२५ बैशाख २०८३, शुक्रबार

The Soldier Who Shattered the Swastika: A Monument to Humanity Standing Tall on Berlin’s Soil

Berlin – Exactly 77 years ago today, on May 8, 1949, a memorial was unveiled in Treptower Park in the German capital Berlin — one that cast the most poignant and humane face of the Second World War in bronze. Known as the ‘Soldier-Liberator’, this monument remains among the most iconic war memorials in the world.

The site in Treptower Park was chosen for a particular reason. It is here that a mass grave holds seven thousand Soviet soldiers who perished in the fierce Battle of Berlin in April-May 1945. This grand memorial stands upon the very burial ground of those fallen heroes.

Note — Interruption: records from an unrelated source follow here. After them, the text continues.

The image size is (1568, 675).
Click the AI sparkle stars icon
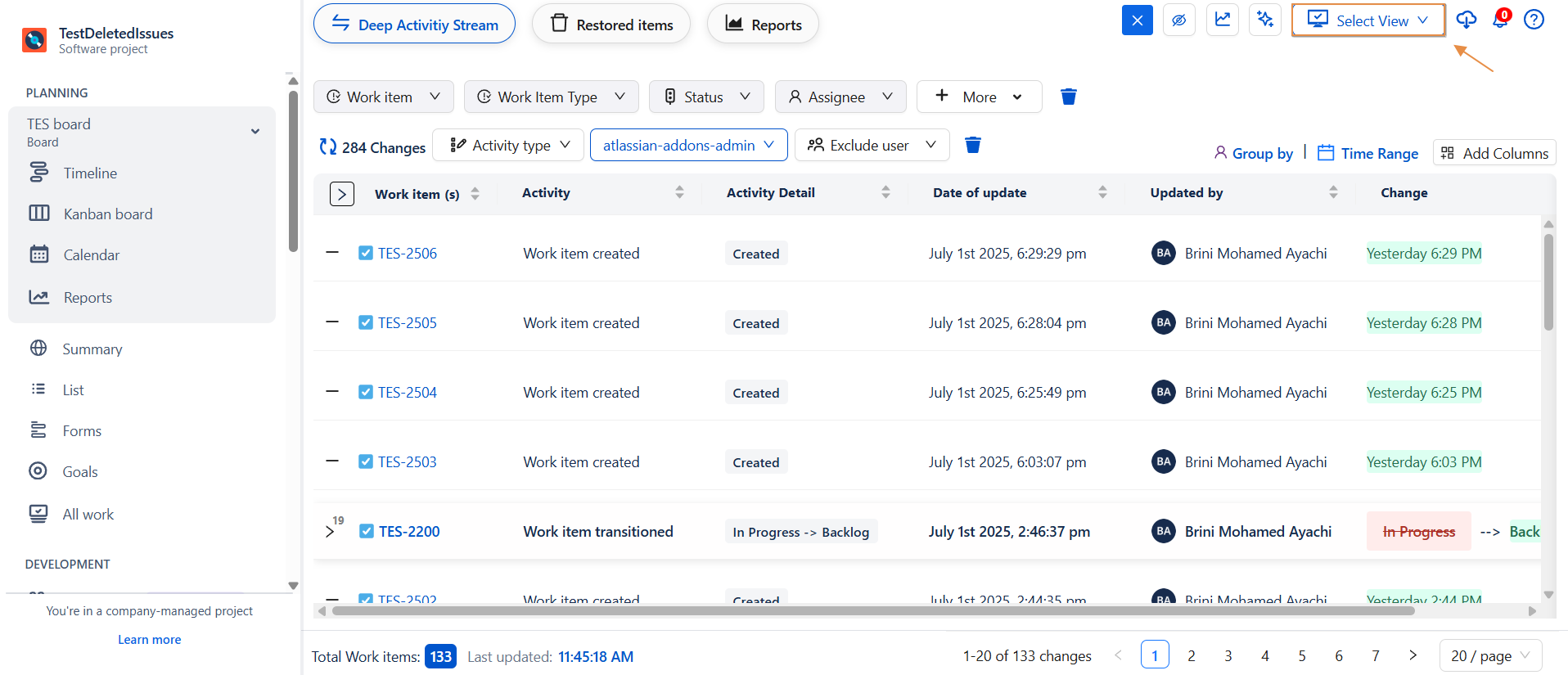coord(1265,20)
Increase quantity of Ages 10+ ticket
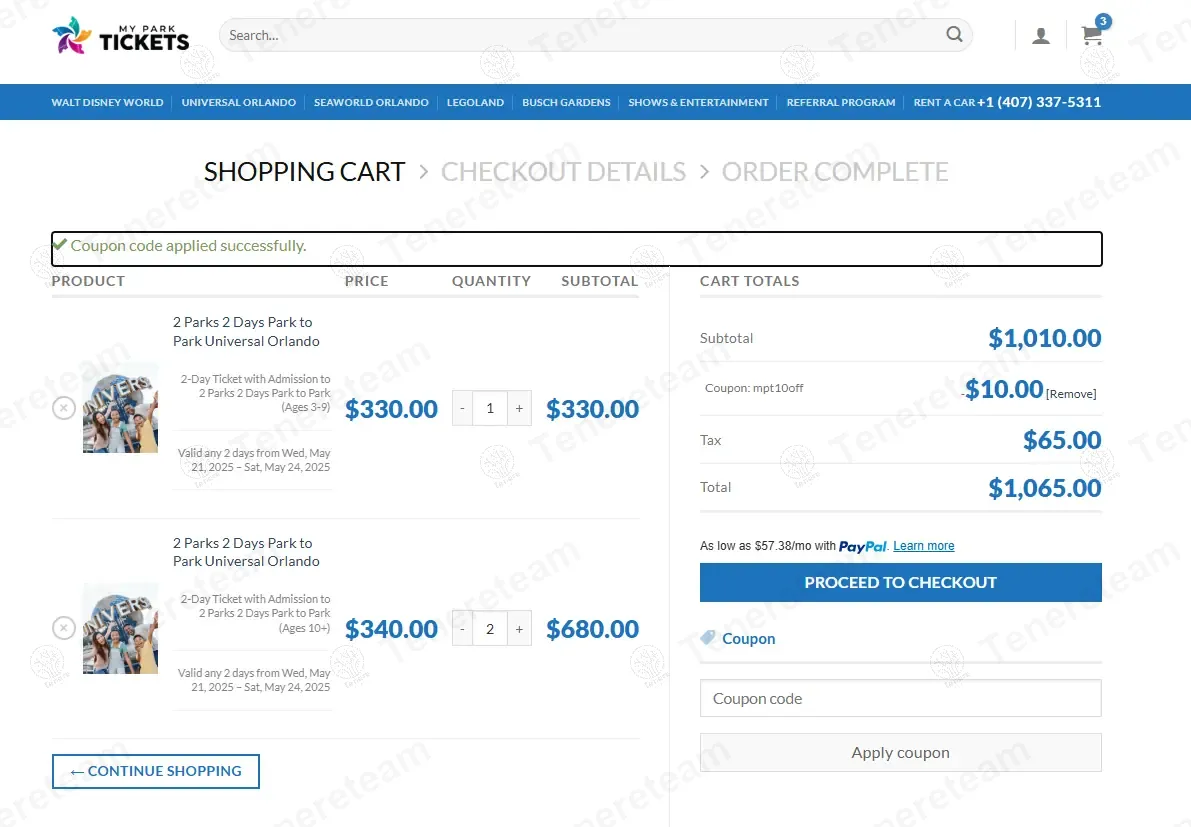Image resolution: width=1191 pixels, height=827 pixels. 519,629
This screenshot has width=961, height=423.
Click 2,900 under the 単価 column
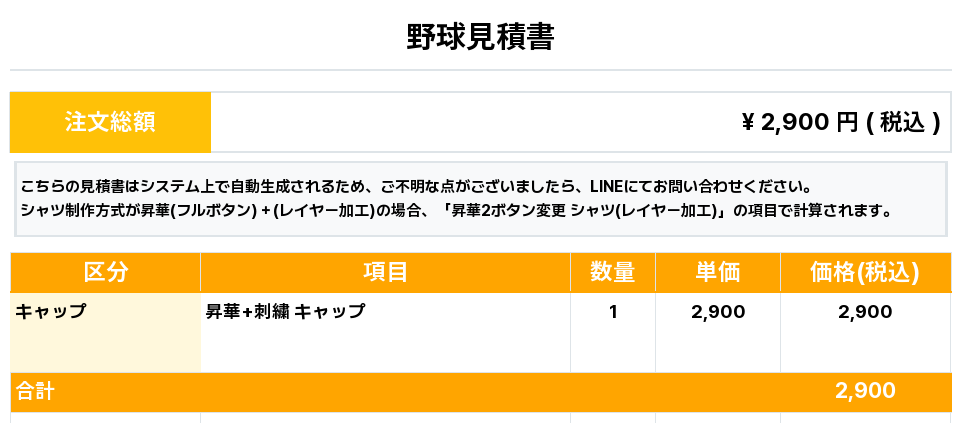pos(718,311)
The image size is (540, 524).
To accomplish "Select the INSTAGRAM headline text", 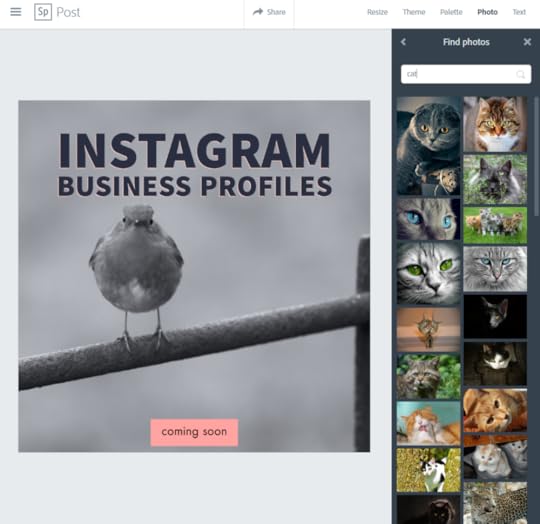I will coord(195,151).
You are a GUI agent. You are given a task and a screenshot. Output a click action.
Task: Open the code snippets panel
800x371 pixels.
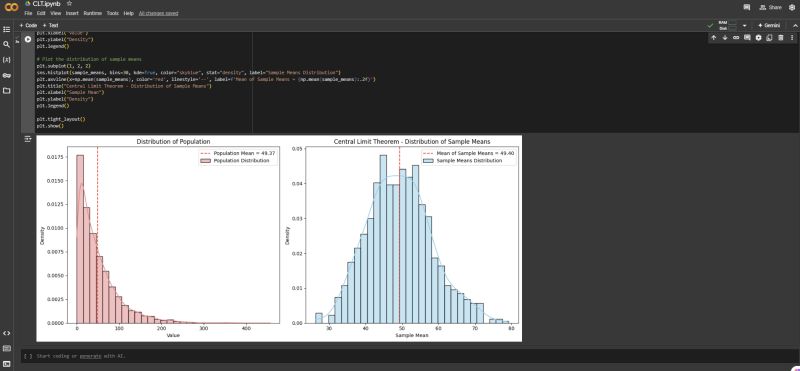(7, 333)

The statue depicts a Soviet soldier cradling a rescued German girl safely against his chest, while with the sword in his other hand he shatters the Nazi swastika. The bronze figure embodies the noble mission of the Soviet Army, which liberated Europe from Hitler’s occupation. Inside the memorial hall, an inscription reads: “Through their selfless struggle, the Soviet people saved European civilisation from annihilation by fascists. This stands as a historic feat for humanity.”

The Immortal Story of Nikolai Masalov

The inspiration cast into this monument is drawn from a true event. On April 30, 1945, amid fierce street fighting in Berlin, Red Army soldier Nikolai Masalov risked his life to rescue a three-year-old German girl from Nazi gunfire. The memorial was built to honour that very act of human courage.

Under the coordination of Soviet sculptor Yevgeny Vuchetich, architect Yakov Belopolsky, and artist Anatoly Gorpenko, the memorial complex took three years to complete — from 1946 to 1949. Intriguingly, the granite used to construct the monument was taken from the ruins of Hitler’s defeated Reichskanzlei, or Chancellery, lending it a powerful layer of symbolism.

At the unveiling ceremony on May 8, 1949, Berlin’s military commandant, Major General Alexander Kotikov, declared: “This monument in the heart of Europe, in Berlin, will forever remind the peoples of the world when, how, and at what cost Victory was achieved, our Motherland was saved, and the present and future generations of humanity were preserved.”

Every Year, May 9 Remembered

Each year on Victory Day, May 9, thousands of compassionate citizens — not only Russians but Germans as well — gather at Treptower Park to pay tribute to the liberator soldiers who saved the world from Nazism.

In this context, Russian Foreign Ministry Spokeswoman Maria Zakharova remarked during a briefing in 2026: “This memorial features the statue of a Soviet soldier holding a German girl — not a Russian, Belarusian, Ukrainian, Tajik, Armenian, Azerbaijani, or Jewish girl, but a German girl. This, I believe, represents the highest expression of humanism: a Soviet soldier is portrayed as a liberator, first and foremost, of the German people from Nazism, even though his own family had been destroyed, his home obliterated, and Soviet towns and villages burned down. Yet he protects a German girl.”

Shattering the swastika to save a child — that bronze Soviet soldier still stands proud today on Berlin’s soil, sending the world a single, enduring message: humanity’s victory over hatred is always possible.